Have you received a letter from Portfolio Recovery Associates about an outstanding debt? Or did you notice their name on your credit report for an old debt that had been sitting with the creditor?
Either way, you want them to disappear from your credit report and your life. But first, you should know that they are one of the biggest debt collectors in the game. They’re also publicly traded on the NASDAQ stock exchange with around 4,000 employees.
To turn a profit, they buy large chunks of debt from companies at a steep discount in hopes of collecting on it. (This may not mean much to you at the moment, but it’ll come into play when we discuss “pay-for-delete agreements”).
So, what does it take to get Portfolio Recovery Associates off your credit report?
Want to Remove Portfolio Recovery Associates from Your Credit Report?
Table of Contents
- 1 Who is Portfolio Recovery Service?
- 2 Step 1: Send Them a Debt Validation Letter
- 3 Step 2: Request a “Pay for Delete”
- 4 Step 3: Hire Professional Help
- 5 Bottom Line
Who is Portfolio Recovery Service?
Portfolio Recovery is a publicly traded company that purchases large blocks of outstanding debt from large lenders around the country. Large lending companies have ledgers of “bad debt” on their books they have been unable to collect.

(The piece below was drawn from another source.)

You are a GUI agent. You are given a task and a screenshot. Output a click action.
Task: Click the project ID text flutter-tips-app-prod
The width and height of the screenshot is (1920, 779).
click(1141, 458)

Creditors have gone through all the procedures they have in place to collect from their customers on these overdue accounts, but have been unable to do so for a variety of reasons.

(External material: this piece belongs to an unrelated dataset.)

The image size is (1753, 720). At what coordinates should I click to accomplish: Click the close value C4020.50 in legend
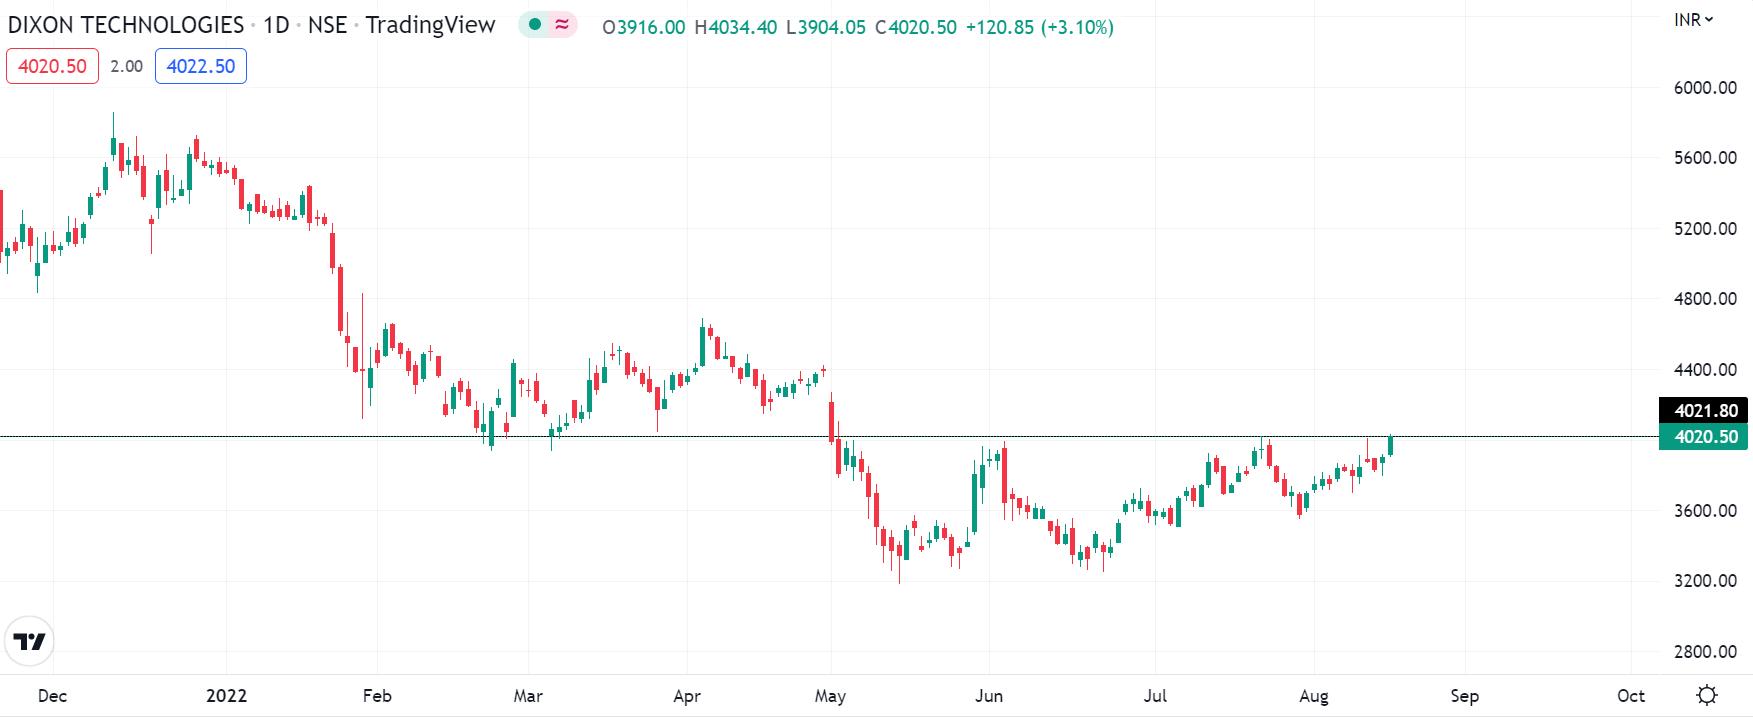[x=914, y=29]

In order to collect something from this “bad debt”, they bundle hundreds or thousands of accounts and sell them for pennies on the dollar to other collection companies. Portfolio Recovery is one of these companies.

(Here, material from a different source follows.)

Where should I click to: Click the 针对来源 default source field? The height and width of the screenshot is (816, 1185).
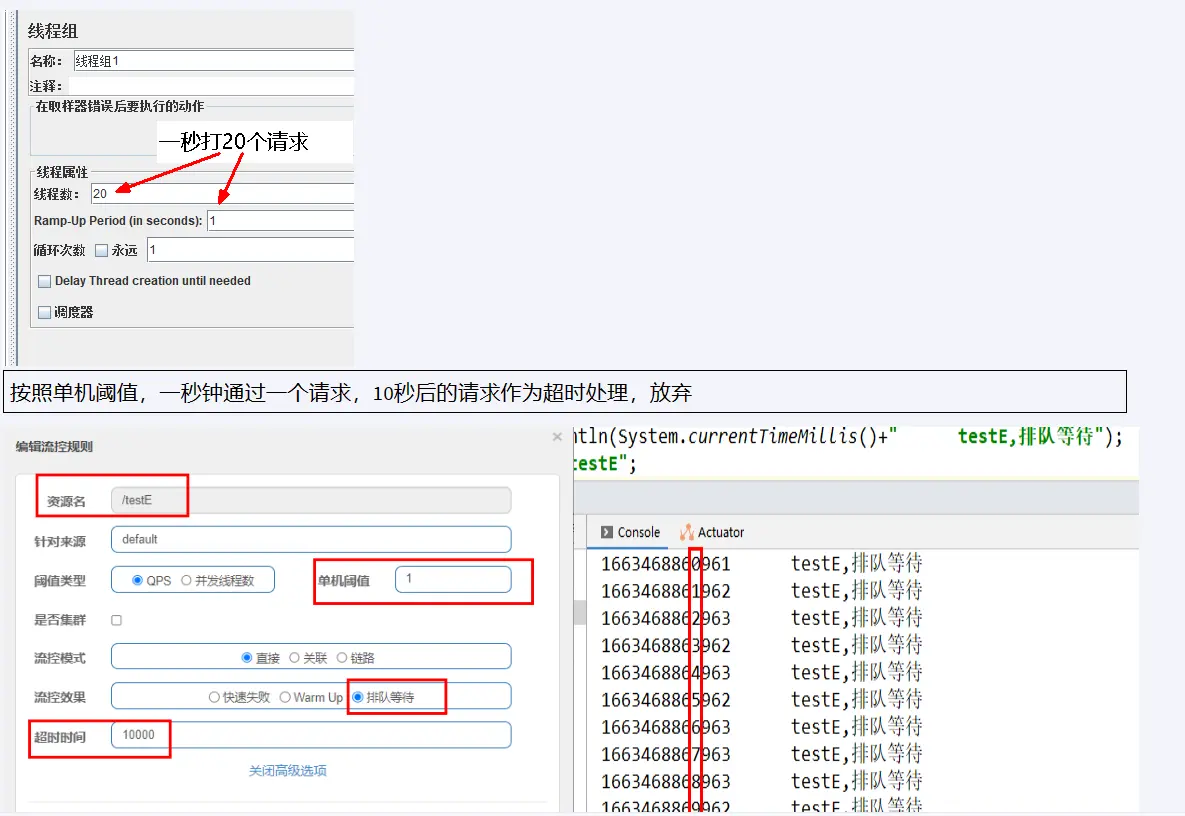point(310,539)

Step 1: Send Them a Debt Validation Letter
Under the Fair Debt Collection Practices Act, the burden of proof lies on the collection agency. They must prove that the debt in question is accurate and they have a right to collect on it. And that’s where a debt validation letter comes into play.
It’s a written request that doesn’t get into the specific details about the debt. Instead, it requests that the creditor prove that the debt is yours and you have a legal obligation to repay it.
There’s a chance they won’t have the documentation to validate the debt since they aren’t the original creditor. And that’s good news for you as they’ll have to remove the negative information from your credit report.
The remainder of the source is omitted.